Past the platform — AI’s next chapter
Generative AI is transforming our work, and a surge of interest and investment in the technology is occurring as a result. Some hypothesize that the large AI companies themselves will own the value that AI creates because of the moats and end user appeal they have been able to manifest so far.
I’m here to make a different case. I believe strongly that history demonstrates a consistent migration of value away from early platforms and towards the end user — in short, applications always prevail.
AT&T
Let’s take a trip back to the early 20th century. The deployment of telephony infrastructure required massive investments. AT&T (then Bell) spent nearly $2.4 billion (equivalent to roughly $50 billion today) on building out physical infrastructure.
Despite these enormous investments, the real financial gains were realized by businesses that used the telephone network to create new services and efficiencies. Industries such as finance, retail, and logistics saw their productivity soar. ROI on the infrastructure itself paled in comparison.
Of course, the infrastructure itself might have done better if AT&T weren’t mandated by the government to break up. This is a bit of a hypothetical, though; The breakup occurred precisely because the government knew AT&T had become too powerful and that more economic value existed on the other side of the breakup.
CompuServe, AOL
When CompuServe and AOL came into the picture in the 90s, dial-up internet was popularized because of how affordable and easy it became to access. Many viewed the internet as these companies and the companies as the internet. However, the real value explosion occurred not within these access services, but as a result of them. The value was on the web.
The web
The web itself was infrastructure — a platform for content and services. Attention shifted to browsers, like Netscape (later Firefox). It became “obvious” to most that if the web was where value was accumulating, then the programs that allowed computers to access it would reign supreme.
While it’s true that browsers did - and still do - provide a lot of power to the companies who maintain them, it is ultimately not where most power or value accumulated. That would be…
The use cases: eCommerce, Software as a Service, etc
Last year, global e-commerce sales reached $5.8 trillion. Trillion.
Meanwhile, the global SaaS market reached $261 billion - a measly number in comparison… until you think about the fact that all of the major telecom providers combined earned roughly the same amount, and with far less operating margin.
From Amazon to Salesforce, so much of the significant value - and profit - exists in the application of technology, not the technology itself.
But Anthony, it’s different this time.
Look, I get it. Training high quality generative AI requires a massive amount of compute infrastructure, yes. But it also requires a massive amount of training data. Neither of these things seem likely to be democratized any time soon.
There’s also an ongoing debate over whether or not a conversational interface is the application. In other words, if a company like OpenAI is both the infrastructure (the GPT-X AI model) and the application (ChatGPT), is there even room for applications ‘on top’?
While the above arguments are rational, I believe vehemently that history will repeat itself. After all, nearly every groundbreaking platform started off as both a piece of infrastructure and a “hello world” application to get people hooked:
Bell sold both the telephone service and the telephones themselves
CompuServe and AOL sold both internet access and an application for consumption and conversation
Netscape and Internet Explorer provided both web access and much of the ‘starting page’ content and tooling at the time
Despite what seemed at the time as inevitable monopolies over both infrastructure and applications, nothing of the sort occurred in the long-run. Instead, all of these companies and products were largely commoditized in favor of more competitive and compelling applications built on top of them.
It’s exactly the same.
Let’s review…
✅ General, generative AI is smart.
✅ Conversational applications are appealing in certain cases.
✅ Data moats are real.
And yet…
✅ Domain-specific and/or private knowledge layered into that is many times more valuable.

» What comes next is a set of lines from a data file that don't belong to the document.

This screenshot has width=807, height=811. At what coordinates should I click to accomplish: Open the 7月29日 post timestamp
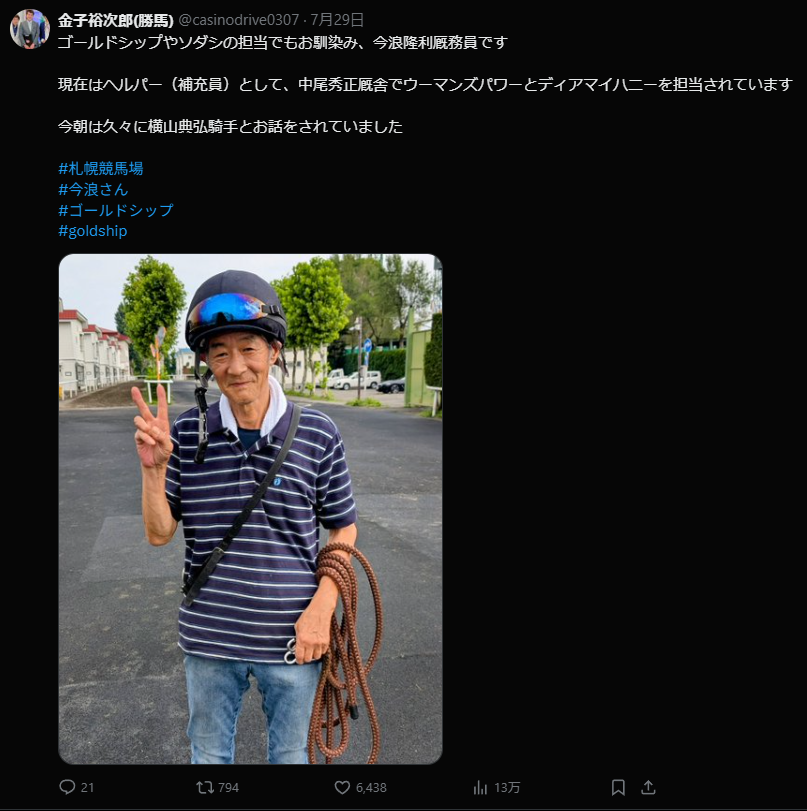337,20
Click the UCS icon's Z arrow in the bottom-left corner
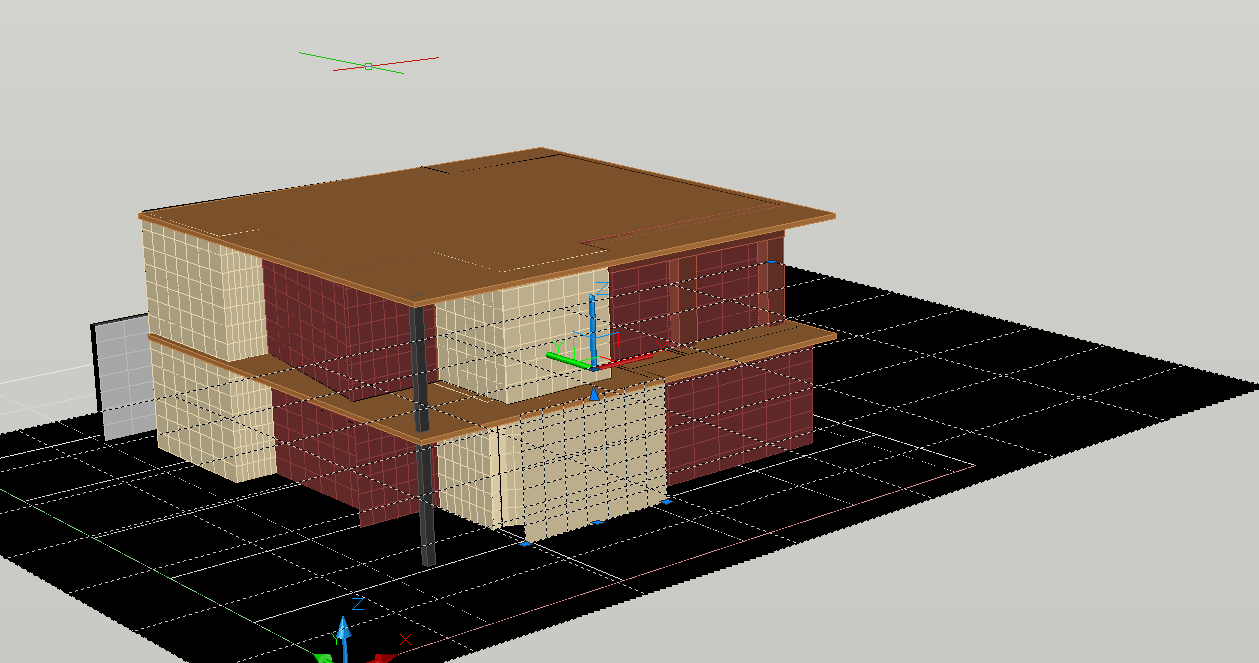 click(x=343, y=632)
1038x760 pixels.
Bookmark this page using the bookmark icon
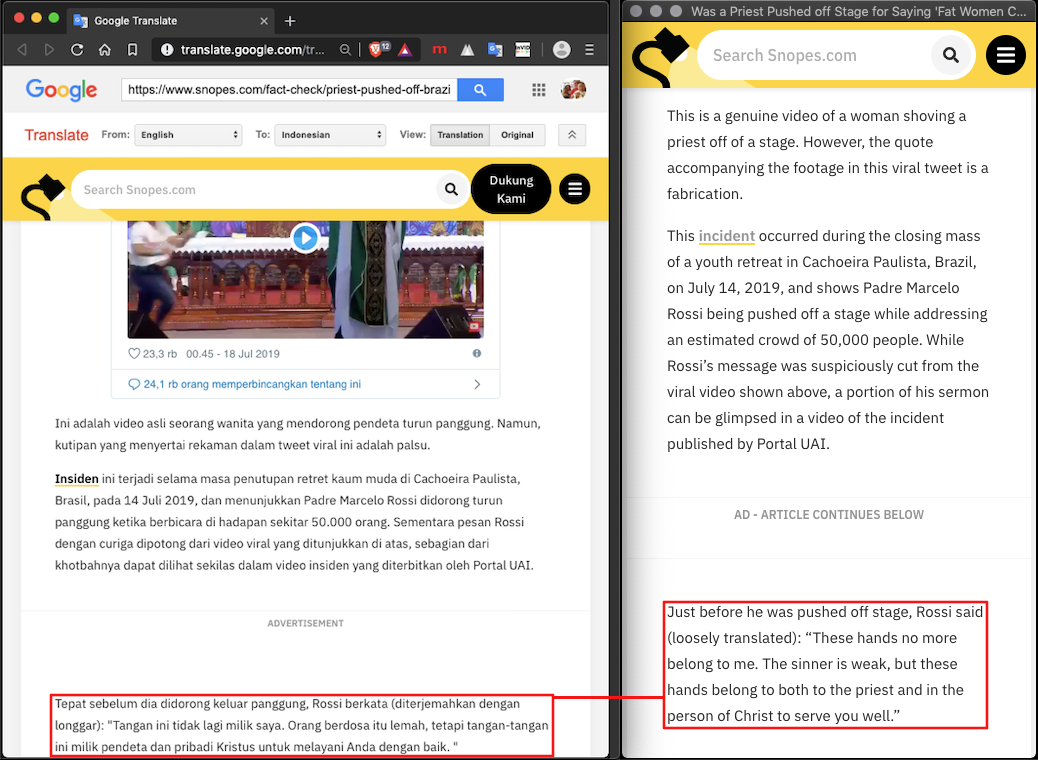[133, 49]
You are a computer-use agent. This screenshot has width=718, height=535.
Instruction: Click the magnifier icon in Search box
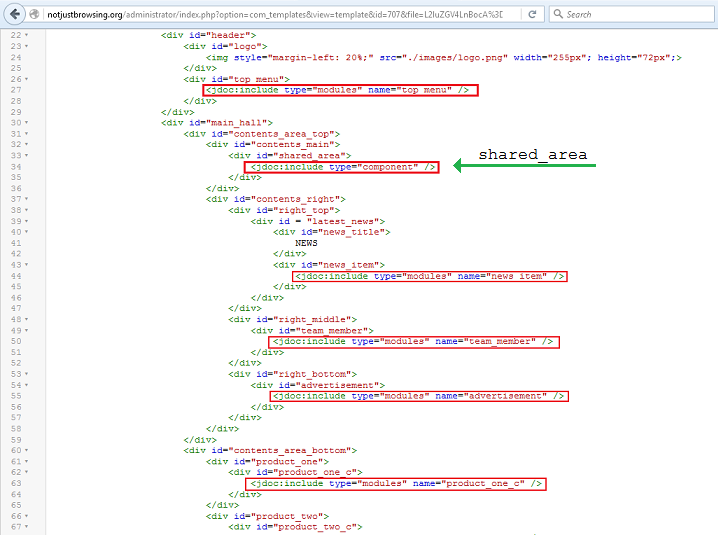pyautogui.click(x=557, y=15)
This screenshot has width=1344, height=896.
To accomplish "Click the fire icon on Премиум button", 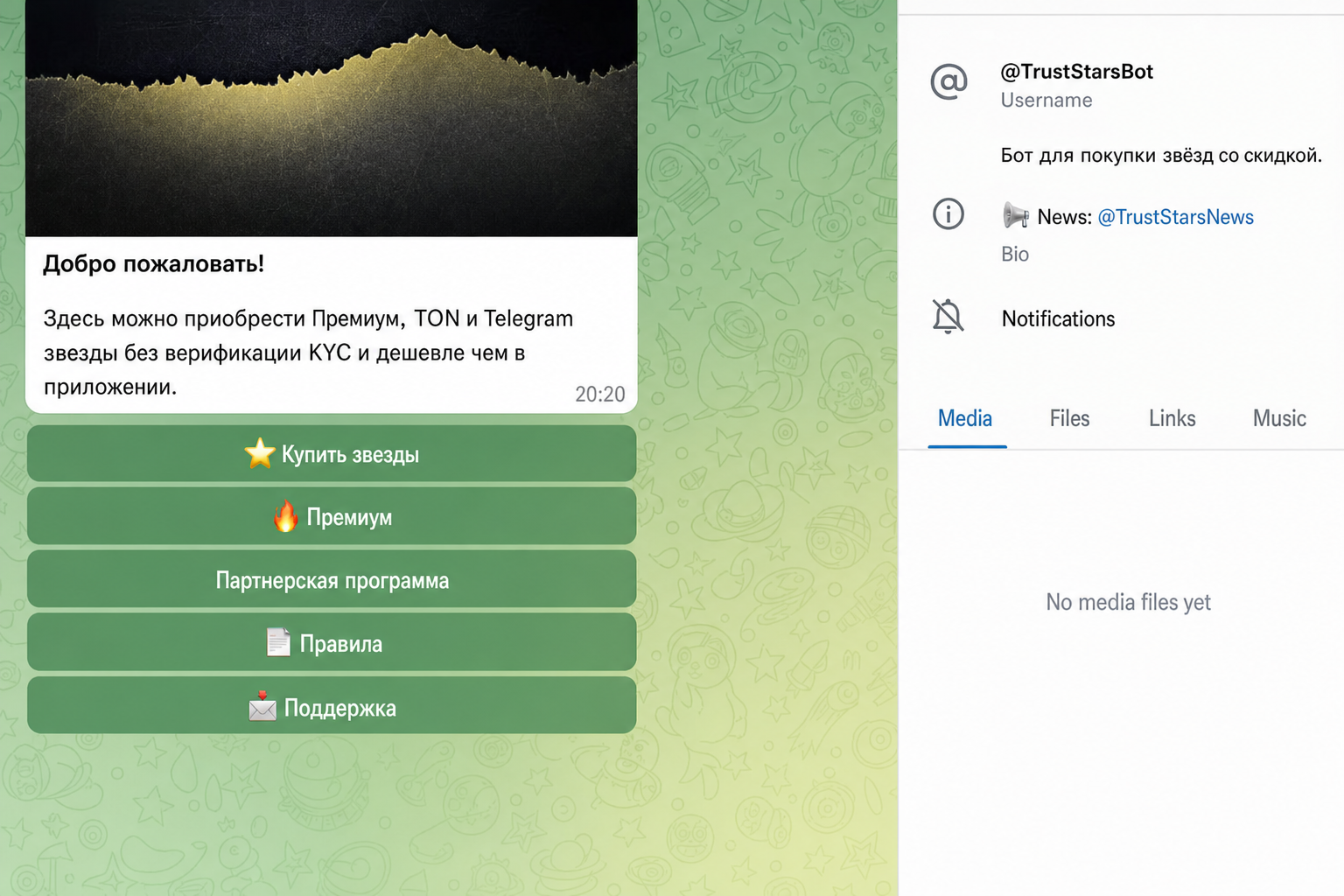I will tap(285, 516).
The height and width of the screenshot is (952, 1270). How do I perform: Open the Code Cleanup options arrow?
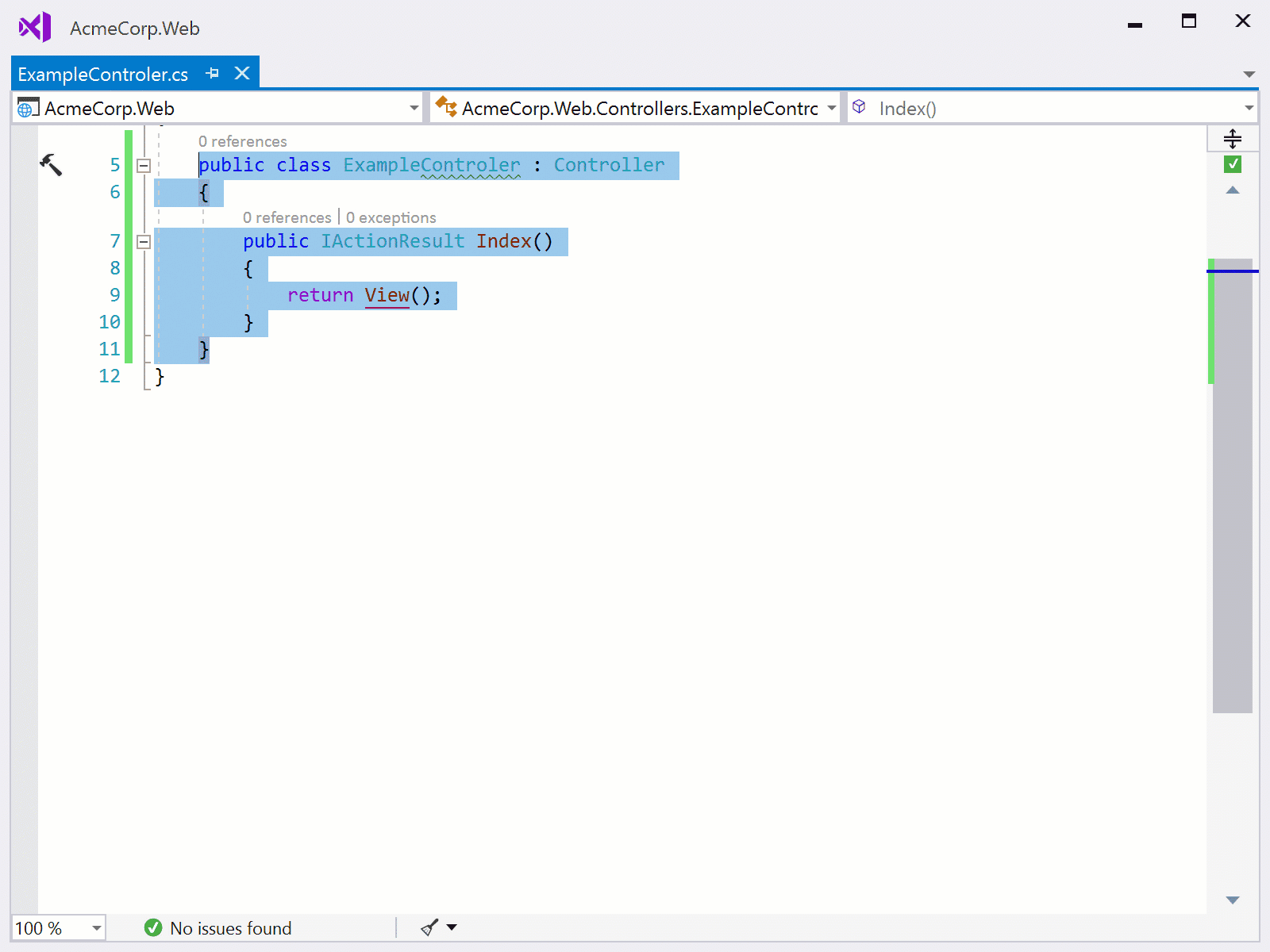pos(450,927)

✅ New data is more valuable than old data, and requires ever-evolving mouse traps to capture.
✅ Most “human-computer interactions” are really not best had in the form of an open-ended conversation.
And so, ultimately, hype dies down. Moats shift. Sometimes, regulators step in. And most importantly, the real use cases worth paying for prevail, because markets always come out in favor of proven revenue and operating margin, not hypotheticals.
Generative AI ‘backbone’ providers - the ones training super intelligent foundation models at scale today - will profit immensely for a long time to come, no doubt. But make no mistake. These providers are a new piece of our supply chain - not where the value in it terminates.